Trierweiler left Pitie Salpetriere Hospital for a presidential residence in Versailles, about half an hour west of the capital, according to Paris Match magazine, her long-time employer, and other media.
Paris Match said she was taken at her request to La Lanterne hunting lodge, on the grounds of the Palace of Versailles, rather than the Elysee, where she has been living recently, or to the apartment she and Hollande share in the 15th district of the capital.
The 48-year-old journalist was expected to spend a few days at La Lanterne, the magazine added, citing unnamed sources close to Hollande.
The twice-divorced mother of three, who has failed to win the hearts of the French, tweeted her gratitude to those who had sent her messages of encouragement.
"From the bottom of my heart I thank those who sent messages of support or wishing a speedy recovery by Twitter, SMS or e-mail.
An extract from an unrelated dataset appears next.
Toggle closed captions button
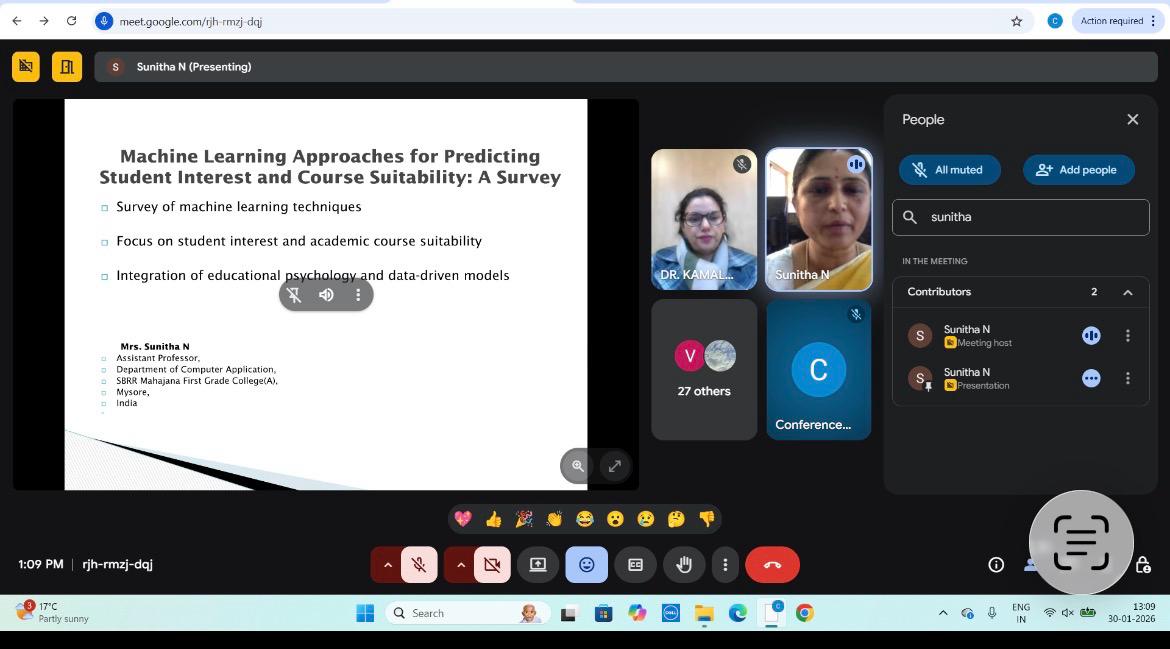(635, 565)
Very touched," she wrote.
Trierweiler was admitted to hospital on January 10 suffering from what aides described as a "coup de blues" (an attack of the blues) over revelations of an alleged affair between Hollande and actress Julie Gayet.
According to Paris Match and other media, it was Hollande himself who broke the news to her of the alleged affair, on the eve of the publication by Closer magazine of photographs of a helmeted figure presented as Hollande, 59, coming and going from an apartment used by Gayet, 41.
Hollande, who promised to clarify his relationship with Trierweiler before a state visit to the United States next month, visited her in hospital on Thursday.
The international media pursued Hollande on Saturday on a visit to his rural stronghold of Correze. More than 90 journalists were accredited to cover his visit to the region that he led from 2008 until 2012.
But for those who were hoping the Socialist leader might say more about his private life than he did at a press conference on Tuesday, there was disappointment with his speech to about 2,000 people in the town of Tulle focusing on economic policy and decentralisation.